_Your assignment_
When you find the word "Bild" in a line of the entries, please copy the whole line.

::::

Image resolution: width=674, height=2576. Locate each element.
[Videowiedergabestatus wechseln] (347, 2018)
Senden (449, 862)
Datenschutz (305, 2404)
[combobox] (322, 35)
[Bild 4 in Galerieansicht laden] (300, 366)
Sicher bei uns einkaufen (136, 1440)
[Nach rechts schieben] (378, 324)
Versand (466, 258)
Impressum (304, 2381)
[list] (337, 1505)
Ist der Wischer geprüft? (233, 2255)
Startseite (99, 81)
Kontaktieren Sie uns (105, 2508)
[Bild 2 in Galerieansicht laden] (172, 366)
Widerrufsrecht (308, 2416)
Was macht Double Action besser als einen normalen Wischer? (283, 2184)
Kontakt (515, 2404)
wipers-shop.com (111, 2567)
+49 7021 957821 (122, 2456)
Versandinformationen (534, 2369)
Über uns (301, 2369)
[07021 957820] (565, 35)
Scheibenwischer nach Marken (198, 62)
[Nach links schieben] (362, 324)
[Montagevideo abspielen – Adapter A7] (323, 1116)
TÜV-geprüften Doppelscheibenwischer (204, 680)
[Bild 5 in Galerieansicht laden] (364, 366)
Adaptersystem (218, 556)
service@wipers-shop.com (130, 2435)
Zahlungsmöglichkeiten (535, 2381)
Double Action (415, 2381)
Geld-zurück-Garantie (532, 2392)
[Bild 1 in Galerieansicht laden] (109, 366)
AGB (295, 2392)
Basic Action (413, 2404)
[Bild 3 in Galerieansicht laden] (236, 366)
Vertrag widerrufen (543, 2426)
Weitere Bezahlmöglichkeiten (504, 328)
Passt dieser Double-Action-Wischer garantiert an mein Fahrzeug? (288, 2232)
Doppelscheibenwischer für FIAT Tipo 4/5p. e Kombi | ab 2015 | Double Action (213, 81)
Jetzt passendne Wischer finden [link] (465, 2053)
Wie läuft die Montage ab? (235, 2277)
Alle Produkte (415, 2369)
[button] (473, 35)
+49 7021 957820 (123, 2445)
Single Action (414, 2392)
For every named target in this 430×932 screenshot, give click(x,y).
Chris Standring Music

::::

_Answer space_
[Bild 4 in Galerieansicht laden] (300, 366)
[Bild 2 in Galerieansicht laden] (172, 366)
[Bild 5 in Galerieansicht laden] (364, 366)
[Bild 1 in Galerieansicht laden] (109, 366)
[Bild 3 in Galerieansicht laden] (236, 366)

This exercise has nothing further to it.